Mulcair was leader of the NDP between 2012 and 2017 — a period that saw the party form the Official Opposition against the government of Stephen Harper.
It was also a position in which Mulcair often had to resist charges that a vote for his NDP served only to split the progressive vote to the benefit of the Conservatives.
Mulcair acknowledged as much in his Bloomberg column, writing, “When I was NDP leader I used to bristle when I heard Liberals warn about not ‘splitting the vote.’ It seemed so entitled, as if ‘the’ vote belonged to them.”
According to Mulcair, what’s changed this time is the extraordinary threat from the United States, which he called a “threat to Canada’s existence.”
The election was triggered in large part by an on-off trade war initiated by Trump’s administration. This — along with Trump’s repeated threats to absorb Canada as the “51st state” — is why Mulcair recommended that third parties such as the NDP be treated as an “afterthought.”
“That’s why this is shaping up to be a race between the ruling Liberals and the opposition Conservatives, with little room to spare for the others,” he wrote.
Mulcair also noted that the NDP are polling at all-time lows, making the party uniquely irrelevant in determining the shape of the next federal government.
In an Angus Reid Institute poll released the same day as Mulcair’s column, the NDP were polling at a record low of seven per cent. If these figures hold until election day, it could translate into a caucus of only one or two seats; the worst-ever showing for the party.

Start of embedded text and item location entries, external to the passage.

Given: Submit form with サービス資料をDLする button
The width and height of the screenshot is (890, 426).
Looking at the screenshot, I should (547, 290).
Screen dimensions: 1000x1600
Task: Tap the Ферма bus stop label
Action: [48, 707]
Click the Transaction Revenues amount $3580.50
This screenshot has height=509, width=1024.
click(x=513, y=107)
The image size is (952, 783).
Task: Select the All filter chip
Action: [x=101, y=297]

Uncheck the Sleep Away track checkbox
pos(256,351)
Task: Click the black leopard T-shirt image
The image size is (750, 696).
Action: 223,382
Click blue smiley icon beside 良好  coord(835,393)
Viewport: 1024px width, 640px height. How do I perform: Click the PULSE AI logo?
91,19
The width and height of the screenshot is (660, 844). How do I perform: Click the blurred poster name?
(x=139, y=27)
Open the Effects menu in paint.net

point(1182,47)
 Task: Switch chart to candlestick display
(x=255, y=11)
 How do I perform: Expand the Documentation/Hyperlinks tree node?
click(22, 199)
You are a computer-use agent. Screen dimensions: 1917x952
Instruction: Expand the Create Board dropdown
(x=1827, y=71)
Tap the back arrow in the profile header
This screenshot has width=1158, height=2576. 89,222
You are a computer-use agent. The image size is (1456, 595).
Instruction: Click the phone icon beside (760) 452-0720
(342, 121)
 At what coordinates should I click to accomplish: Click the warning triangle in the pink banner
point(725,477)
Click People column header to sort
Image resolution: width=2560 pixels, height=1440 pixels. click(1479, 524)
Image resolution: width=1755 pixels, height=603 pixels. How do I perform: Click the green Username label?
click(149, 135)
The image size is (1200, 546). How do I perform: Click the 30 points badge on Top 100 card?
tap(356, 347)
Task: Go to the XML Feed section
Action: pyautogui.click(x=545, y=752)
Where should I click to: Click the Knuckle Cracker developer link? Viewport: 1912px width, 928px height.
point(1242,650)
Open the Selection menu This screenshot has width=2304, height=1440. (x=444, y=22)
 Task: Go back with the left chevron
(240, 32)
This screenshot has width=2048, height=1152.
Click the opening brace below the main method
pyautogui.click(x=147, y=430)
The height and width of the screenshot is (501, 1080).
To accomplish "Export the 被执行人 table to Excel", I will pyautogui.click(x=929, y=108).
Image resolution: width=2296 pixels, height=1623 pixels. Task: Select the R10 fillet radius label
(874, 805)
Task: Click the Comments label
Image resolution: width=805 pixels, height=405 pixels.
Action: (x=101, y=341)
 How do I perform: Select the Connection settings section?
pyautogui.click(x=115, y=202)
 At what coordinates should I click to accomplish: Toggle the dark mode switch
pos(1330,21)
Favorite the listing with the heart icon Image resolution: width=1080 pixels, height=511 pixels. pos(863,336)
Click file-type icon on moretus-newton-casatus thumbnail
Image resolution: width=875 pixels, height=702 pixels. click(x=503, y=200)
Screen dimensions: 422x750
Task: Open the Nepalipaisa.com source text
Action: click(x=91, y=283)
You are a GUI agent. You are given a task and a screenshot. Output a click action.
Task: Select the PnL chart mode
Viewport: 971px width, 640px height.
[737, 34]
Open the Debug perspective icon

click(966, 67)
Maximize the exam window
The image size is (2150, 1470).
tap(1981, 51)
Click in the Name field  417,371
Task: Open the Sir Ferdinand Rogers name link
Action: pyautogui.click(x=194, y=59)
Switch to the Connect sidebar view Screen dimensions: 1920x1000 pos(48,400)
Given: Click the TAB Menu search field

The Angus Reid poll was also one of the first to confirm that the hemorrhaging NDP support is a direct result of traditional NDP voters stampeding to the Liberals. The survey found that of respondents who had voted for the NDP in 2021, 50 per cent intended to vote Liberal this time around — against just 35 per cent who intended to vote NDP again.
“Now I’m hearing even from die hard, lifelong ‘Dippers’ (as we jokingly called ourselves), that the risks to Canada are so great that in this election, they’re going to be helping and voting for the Liberals,” Mulcair wrote in his Bloomberg column.
Although Mulcair praised NDP Leader Jagmeet Singh as a “valiant warrior,” he noted that there is no longer much daylight between the parties, given that the NDP has been singularly responsible for propping up the minority Liberals through much of the last four years.
“It’s very hard for (Singh) to convince progressive voters that the Liberals are elitist bums when he’s been in the sack with them for the last few years,” wrote Mulcair.
Mulcair faced a slightly different situation than Singh when he led the NDP into the 2015 election.
Not only did Mulcair enter the campaign as the official Opposition leader, but polls initially showed the NDP within reach of winning at least a minority government. “We’re the only party that can beat Conservatives,” Mulcair said on the 2015 campaign trail.
In the end, however, Mulcair’s chances of becoming prime minister were skunked by the exact same phenomenon he is now advocating against his NDP successor.
Halfway through the 2015 campaign, progressive voters defected en masse to the Liberals, ensuring a majority government for the Liberals, and a loss of 51 seats for Mulcair.
Mulcair’s column also took shots at the Green Party and the Bloc Québécois, whom he similarly accused of being too weak to maintain relevance.
In the case of the Bloc, Trump’s threats to Canadian sovereignty are ironically having a deleterious effect on the party’s usual case for Quebec sovereignty. Ever since the start of the trade war, support for Quebec independence has been falling almost as quickly as national support for the NDP.
Wrote Mulcair, “many Quebec voters are turning to (Liberal Leader Mark) Carney because they want someone with the experience to handle the economy… and Trump!”